• Exercise goal: Copy the passage below on pregnancy discrimination claims word for word, in full.

AuthorLux, Emma


This Article analyzes disparate impact claims under the Pregnancy Discrimination Act (PDA) in light of the Supreme Court's decision in Young v. United Parcel Service, Inc. In Young, the Court interpreted the PDA to provide plaintiffs who bring pregnancy-related disparate treatment claims pursuant to Title VII with additional protections that plaintiffs who bring non-pregnancy-related claims under Title VII do not receive. The Young Court reasoned that this interpretation flowed from the PDA because Congress intended the Act to modify Title VII and wanted to ensure that federal courts would not prematurely dismiss pregnancy discrimination claims, as they historically had done. This Article argues that such reasoning not only provides additional protections for plaintiffs who bring disparate treatment claims, but also furnishes similar safeguards for plaintiffs who bring disparate impact claims. The Article concludes by noting, however, that federal courts have not yet extended such special protection to plaintiffs with pregnancy-related disparate impact claims. The result is that courts still often prematurely dismiss their claims, despite the PDA's purpose and Young's reasoning.


In Young v. United Parcel Service, Inc., the Supreme Court held that the Pregnancy Discrimination Act provides additional protection to plaintiffs bringing intentional pregnancy discrimination claims--protection that exceeds what plaintiffs with Title VII claims outside of the pregnancy discrimination context receive. (1) Prior to Young, many plaintiffs encountered roadblocks at the prima facie stage of pregnancy-related Title VII disparate treatment claims, (2) despite the fact that Congress had passed the Pregnancy Discrimination Act (PDA) nearly four decades earlier in an effort to ease the burden of proof placed on plaintiffs who attempt to raise an inference of intentional discrimination. (3)

• Supplied data:
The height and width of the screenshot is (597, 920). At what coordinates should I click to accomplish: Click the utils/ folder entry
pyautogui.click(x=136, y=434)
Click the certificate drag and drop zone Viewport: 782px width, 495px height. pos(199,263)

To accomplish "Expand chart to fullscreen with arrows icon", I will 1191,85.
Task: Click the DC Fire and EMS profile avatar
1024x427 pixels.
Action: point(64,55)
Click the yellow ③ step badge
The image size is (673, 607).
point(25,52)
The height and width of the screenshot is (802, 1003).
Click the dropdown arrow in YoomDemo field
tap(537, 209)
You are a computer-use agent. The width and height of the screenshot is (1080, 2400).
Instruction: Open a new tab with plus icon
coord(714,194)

• Solution for this exercise:
AuthorLux, Emma


This Article analyzes disparate impact claims under the Pregnancy Discrimination Act (PDA) in light of the Supreme Court's decision in Young v. United Parcel Service, Inc. In Young, the Court interpreted the PDA to provide plaintiffs who bring pregnancy-related disparate treatment claims pursuant to Title VII with additional protections that plaintiffs who bring non-pregnancy-related claims under Title VII do not receive. The Young Court reasoned that this interpretation flowed from the PDA because Congress intended the Act to modify Title VII and wanted to ensure that federal courts would not prematurely dismiss pregnancy discrimination claims, as they historically had done. This Article argues that such reasoning not only provides additional protections for plaintiffs who bring disparate treatment claims, but also furnishes similar safeguards for plaintiffs who bring disparate impact claims. The Article concludes by noting, however, that federal courts have not yet extended such special protection to plaintiffs with pregnancy-related disparate impact claims. The result is that courts still often prematurely dismiss their claims, despite the PDA's purpose and Young's reasoning.


In Young v. United Parcel Service, Inc., the Supreme Court held that the Pregnancy Discrimination Act provides additional protection to plaintiffs bringing intentional pregnancy discrimination claims--protection that exceeds what plaintiffs with Title VII claims outside of the pregnancy discrimination context receive. (1) Prior to Young, many plaintiffs encountered roadblocks at the prima facie stage of pregnancy-related Title VII disparate treatment claims, (2) despite the fact that Congress had passed the Pregnancy Discrimination Act (PDA) nearly four decades earlier in an effort to ease the burden of proof placed on plaintiffs who attempt to raise an inference of intentional discrimination. (3)